XX. Humeur

mercredi 10 juillet 2024
par  Paul Jeanzé

Selon le système de l’exaspération, rien n’est meilleur que de se gratter. C’est choisir son mal ; c’est se venger de soi sur soi. L’enfant essaie cette méthode d’abord. Il crie de crier ; il s’irrite d’être en colère et se console en jurant de ne pas se consoler, ce qui est bouder. Faire peine à ceux qu’on aime et redoubler pour se punir. Les punir pour se punir. Par honte d’être ignorant, faire serment de ne plus rien lire. S’obstiner à être obstiné. Tousser avec indignation.
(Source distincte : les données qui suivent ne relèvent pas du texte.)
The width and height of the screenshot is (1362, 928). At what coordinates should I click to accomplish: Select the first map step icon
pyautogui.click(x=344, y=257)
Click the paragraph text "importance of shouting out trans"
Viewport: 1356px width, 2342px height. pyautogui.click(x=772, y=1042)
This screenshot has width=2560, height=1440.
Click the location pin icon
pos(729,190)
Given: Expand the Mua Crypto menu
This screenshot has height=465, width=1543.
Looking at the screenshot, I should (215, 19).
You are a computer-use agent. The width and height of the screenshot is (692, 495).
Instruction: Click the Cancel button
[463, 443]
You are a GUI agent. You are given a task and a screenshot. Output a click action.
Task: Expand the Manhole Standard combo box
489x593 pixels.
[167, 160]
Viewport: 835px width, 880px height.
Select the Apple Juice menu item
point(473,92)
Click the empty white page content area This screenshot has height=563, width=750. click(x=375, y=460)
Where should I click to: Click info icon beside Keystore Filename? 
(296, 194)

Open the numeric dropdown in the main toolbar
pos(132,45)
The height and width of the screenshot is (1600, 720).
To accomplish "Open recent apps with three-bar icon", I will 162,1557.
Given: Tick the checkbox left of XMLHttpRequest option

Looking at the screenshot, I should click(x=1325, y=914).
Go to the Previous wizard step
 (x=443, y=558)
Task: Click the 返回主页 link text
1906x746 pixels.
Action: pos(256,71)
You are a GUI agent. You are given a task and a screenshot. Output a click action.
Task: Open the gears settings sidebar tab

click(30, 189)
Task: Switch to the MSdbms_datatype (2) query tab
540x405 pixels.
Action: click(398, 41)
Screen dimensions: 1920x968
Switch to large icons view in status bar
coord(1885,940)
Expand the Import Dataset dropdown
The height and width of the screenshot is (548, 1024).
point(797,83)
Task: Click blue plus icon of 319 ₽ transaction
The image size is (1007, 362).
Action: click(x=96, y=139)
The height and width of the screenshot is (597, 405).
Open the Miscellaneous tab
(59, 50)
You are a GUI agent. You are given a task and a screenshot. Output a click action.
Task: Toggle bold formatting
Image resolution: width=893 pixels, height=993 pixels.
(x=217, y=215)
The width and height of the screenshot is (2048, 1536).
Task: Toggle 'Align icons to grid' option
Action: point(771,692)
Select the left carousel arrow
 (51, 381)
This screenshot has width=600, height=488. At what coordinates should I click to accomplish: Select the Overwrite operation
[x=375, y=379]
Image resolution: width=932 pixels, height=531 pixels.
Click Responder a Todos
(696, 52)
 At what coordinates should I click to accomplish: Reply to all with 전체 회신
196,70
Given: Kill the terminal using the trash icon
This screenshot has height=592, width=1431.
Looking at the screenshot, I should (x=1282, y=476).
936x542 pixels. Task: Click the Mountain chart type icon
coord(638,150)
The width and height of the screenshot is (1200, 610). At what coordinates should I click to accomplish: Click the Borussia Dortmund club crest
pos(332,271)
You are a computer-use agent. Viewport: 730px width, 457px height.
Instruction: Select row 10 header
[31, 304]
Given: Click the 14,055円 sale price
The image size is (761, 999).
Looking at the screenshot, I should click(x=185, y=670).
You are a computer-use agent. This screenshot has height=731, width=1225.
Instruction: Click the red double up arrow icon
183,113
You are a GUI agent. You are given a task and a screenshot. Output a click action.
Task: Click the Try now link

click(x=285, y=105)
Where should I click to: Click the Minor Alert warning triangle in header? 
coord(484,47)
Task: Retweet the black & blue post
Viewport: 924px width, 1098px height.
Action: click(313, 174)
Chercher l’injure dans le souvenir ; aiguiser soi-même la pointe ; se redire à soi-même, avec l’art du tragédien, ce qui blesse et ce qui humilie. Interpréter d’après la règle que le pire est le vrai. Supposer des méchants afin de se condamner à être méchant. Essayer sans foi et dire après l’échec : « Je l’aurais parié ; c’est bien ma chance. » Montrer partout le visage de l’ennui et s’ennuyer des autres. S’appliquer à déplaire et s’étonner de ne pas plaire. Chercher le sommeil avec fureur. Douter de toute joie ; faire à tout triste figure et objection à tout. De l’humeur faire humeur. En cet état, se juger soi-même. Se dire : « Je suis timide ; je suis maladroit ; je perds la mémoire ; je vieillis. » Se faire bien laid et se regarder dans la glace. Tels sont les pièges de l’humeur.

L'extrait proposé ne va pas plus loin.